Using the records below, reproduce exactly the lines from the one containing "Task: Click the share" through the end, and nothing more; skip the images.

↓↓↓

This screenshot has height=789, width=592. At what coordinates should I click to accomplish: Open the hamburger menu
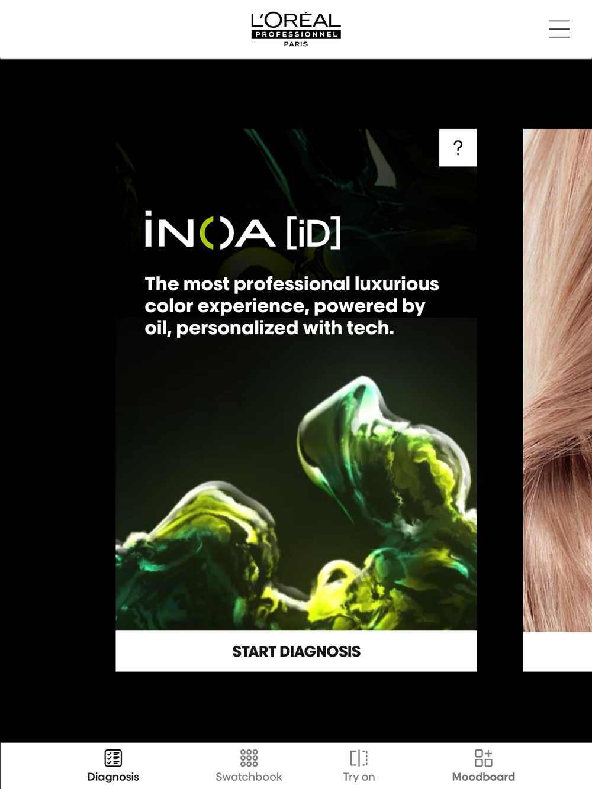pyautogui.click(x=559, y=29)
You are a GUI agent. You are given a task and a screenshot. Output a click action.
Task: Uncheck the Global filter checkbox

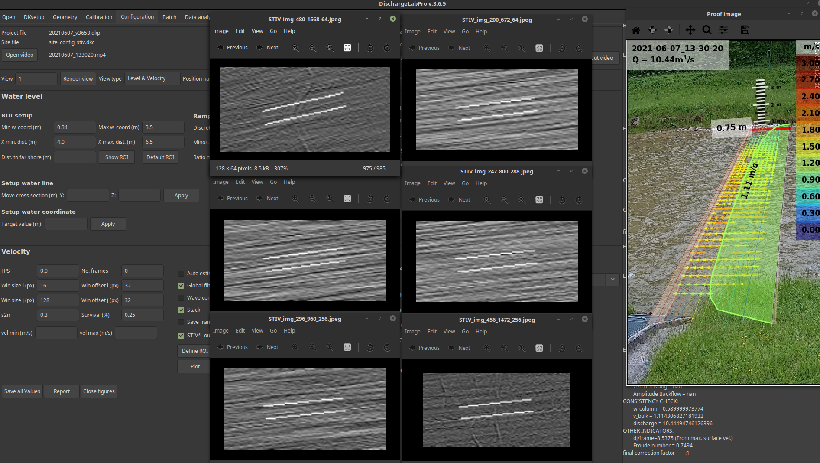click(181, 286)
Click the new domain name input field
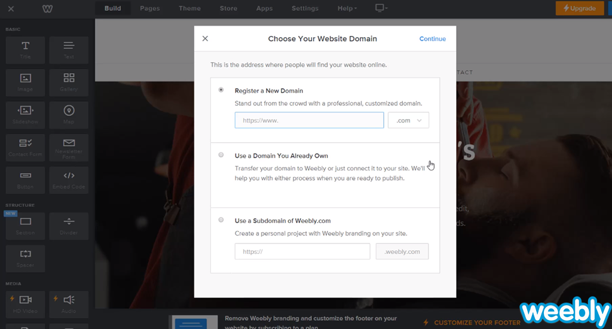The width and height of the screenshot is (612, 329). click(309, 120)
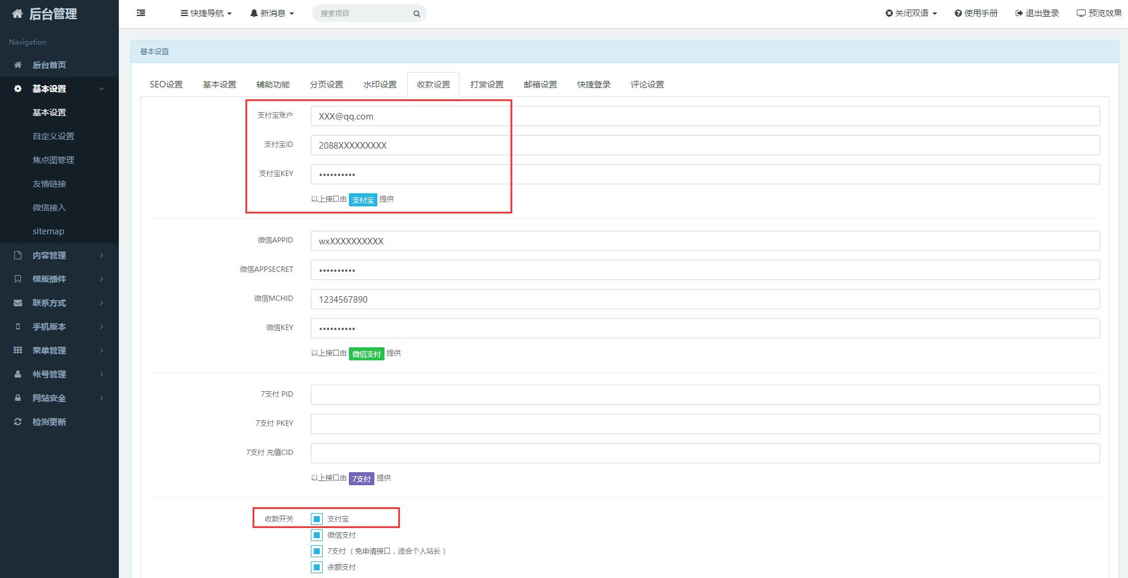Switch to the 打赏设置 tab
The image size is (1128, 578).
point(487,84)
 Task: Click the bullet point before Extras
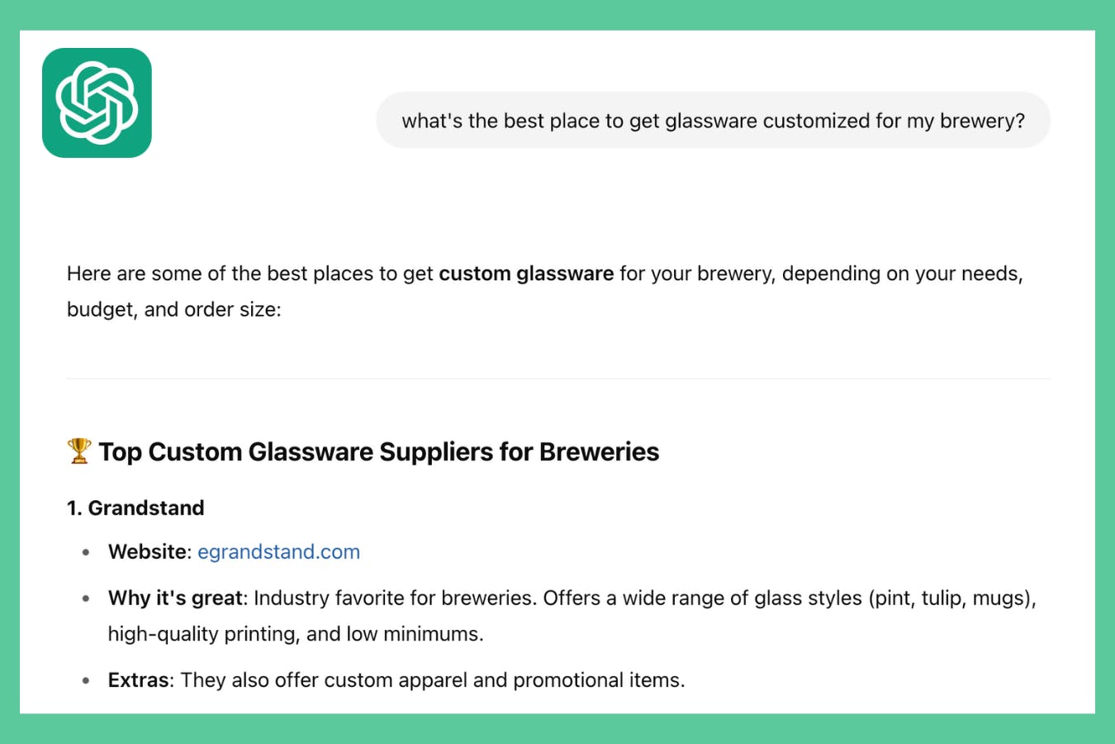click(x=86, y=680)
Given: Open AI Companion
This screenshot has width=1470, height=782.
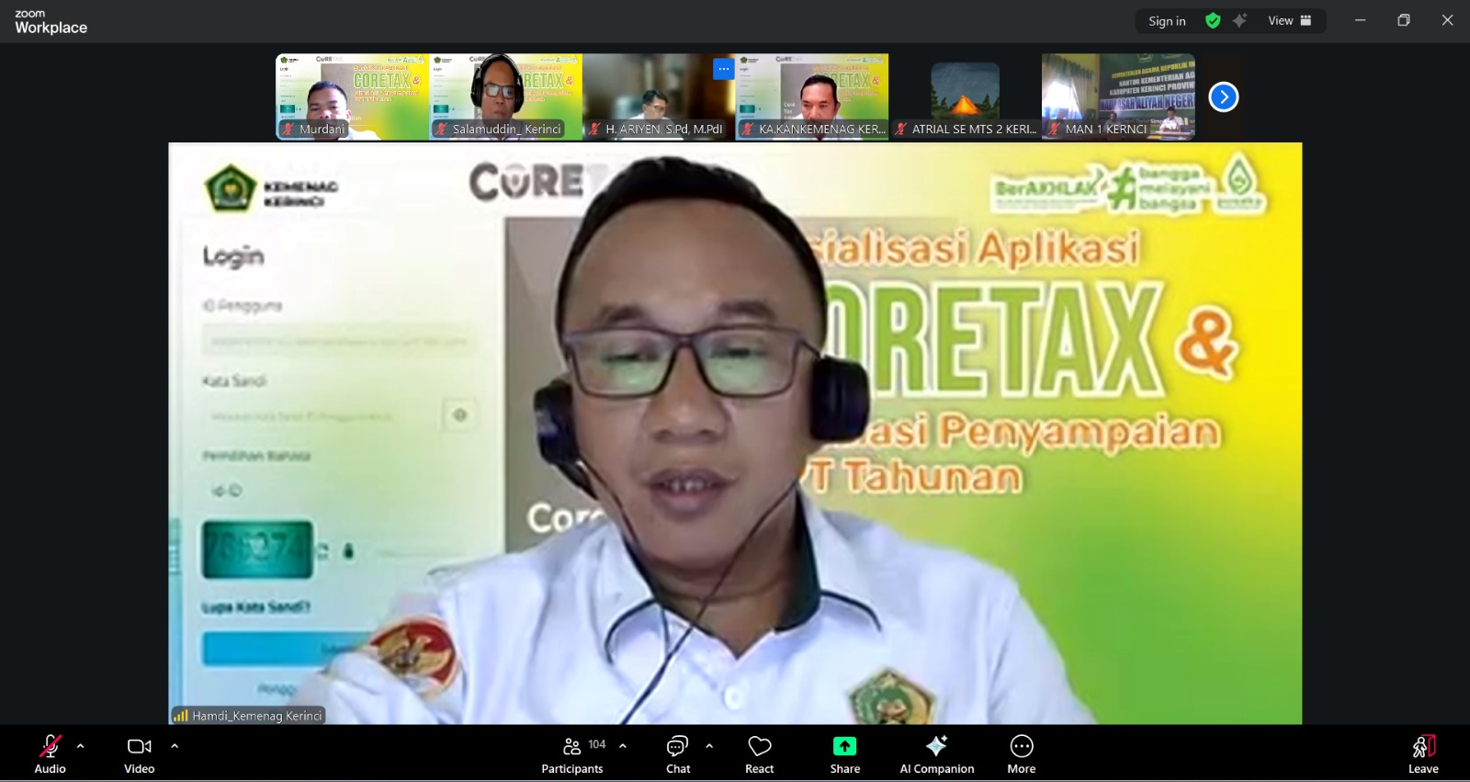Looking at the screenshot, I should [x=936, y=754].
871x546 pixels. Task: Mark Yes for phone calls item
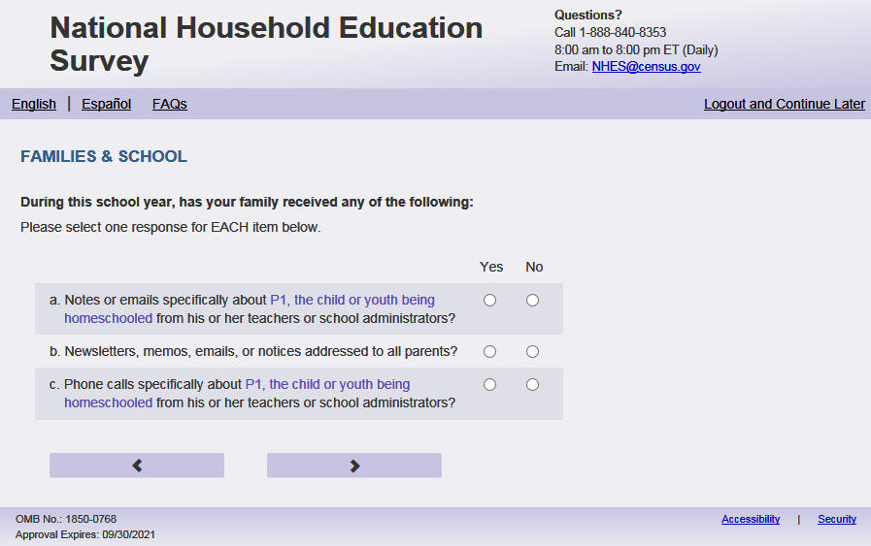coord(489,385)
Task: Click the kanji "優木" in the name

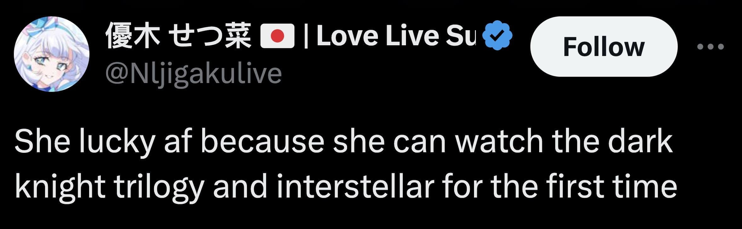Action: click(x=132, y=36)
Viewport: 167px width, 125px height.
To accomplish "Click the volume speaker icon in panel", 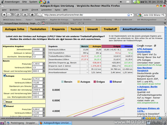I will point(121,2).
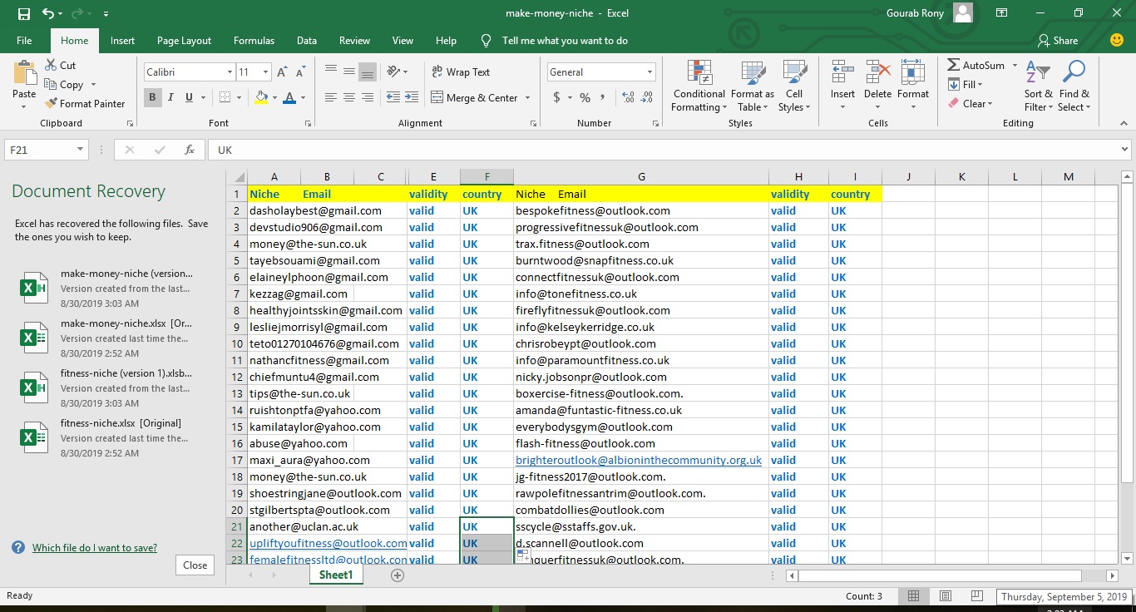1136x612 pixels.
Task: Click the 'Which file do I want to save?' link
Action: click(x=95, y=548)
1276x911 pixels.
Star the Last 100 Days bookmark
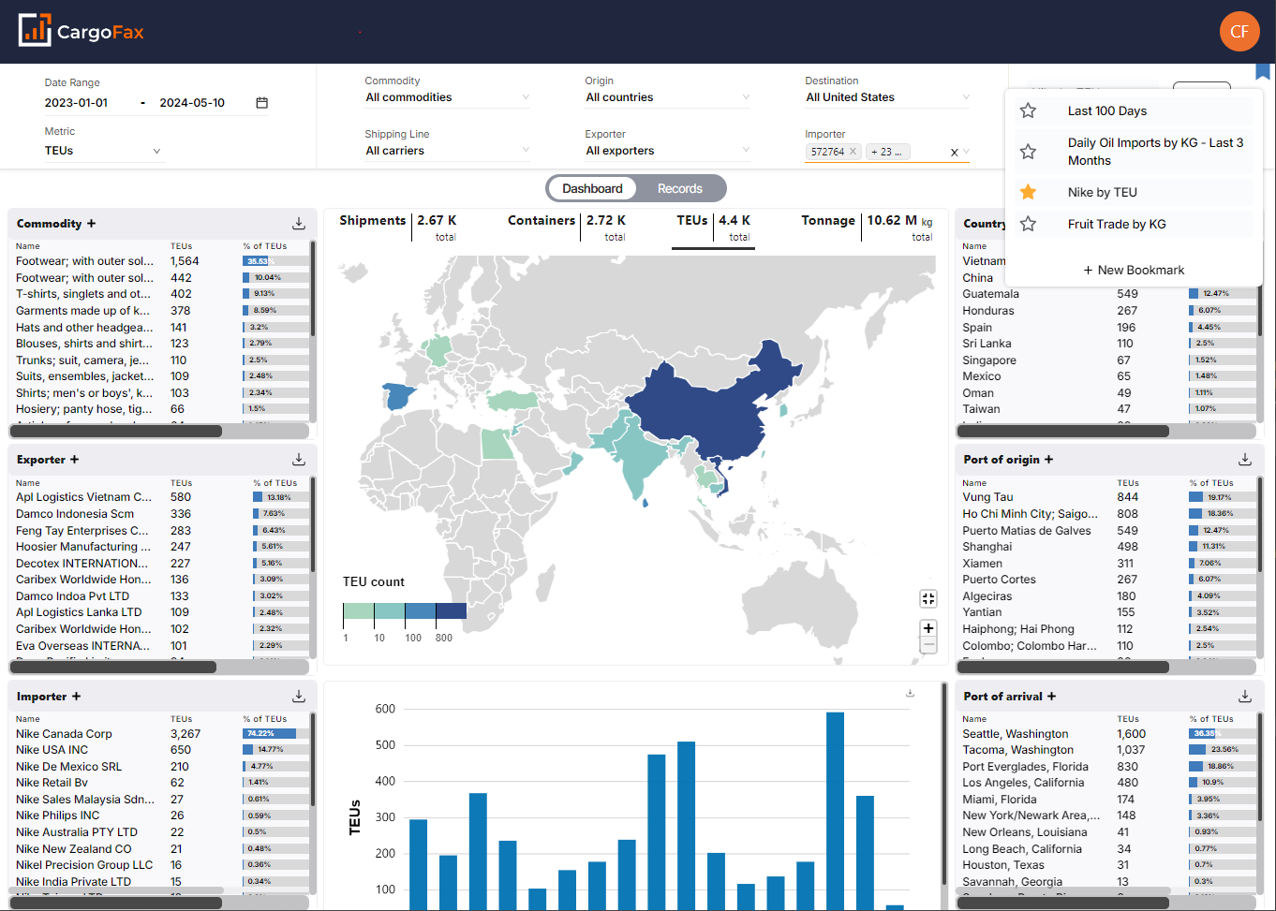click(x=1028, y=110)
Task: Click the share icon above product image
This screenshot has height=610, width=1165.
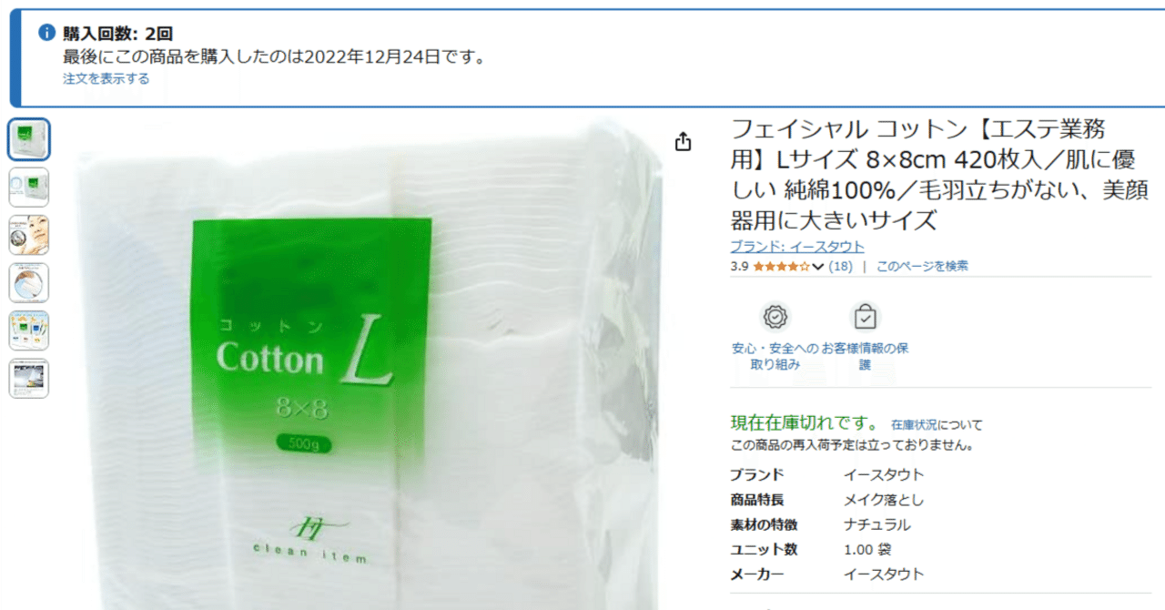Action: click(x=684, y=142)
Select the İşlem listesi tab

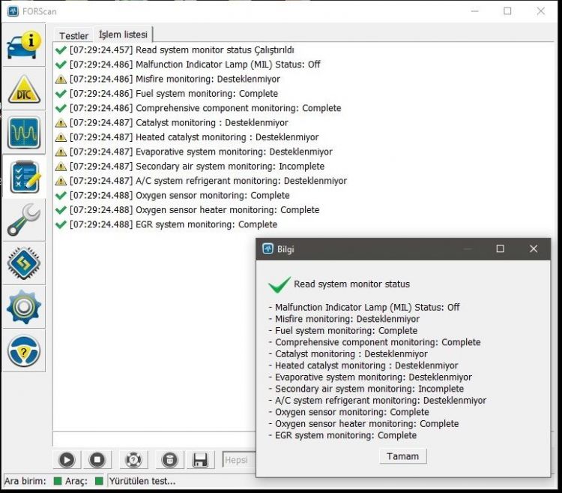(123, 35)
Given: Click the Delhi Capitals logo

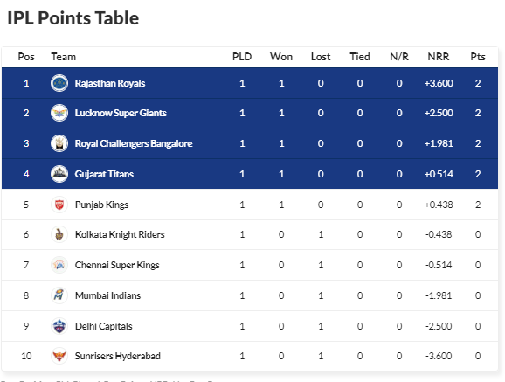Looking at the screenshot, I should tap(59, 326).
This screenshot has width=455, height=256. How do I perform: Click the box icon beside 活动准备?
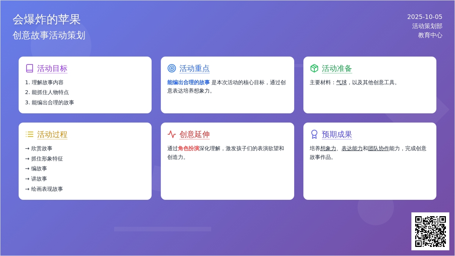click(314, 68)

↑↑↑

**RESPONSE FOR THIS EXERCISE:**
Task: Click the share icon above product image
This screenshot has height=610, width=1165.
Action: click(x=684, y=142)
Select the İşlem listesi tab

(123, 35)
Given: Click the Delhi Capitals logo

Looking at the screenshot, I should tap(59, 326).
This screenshot has width=455, height=256. How do I perform: Click the box icon beside 活动准备?
click(314, 68)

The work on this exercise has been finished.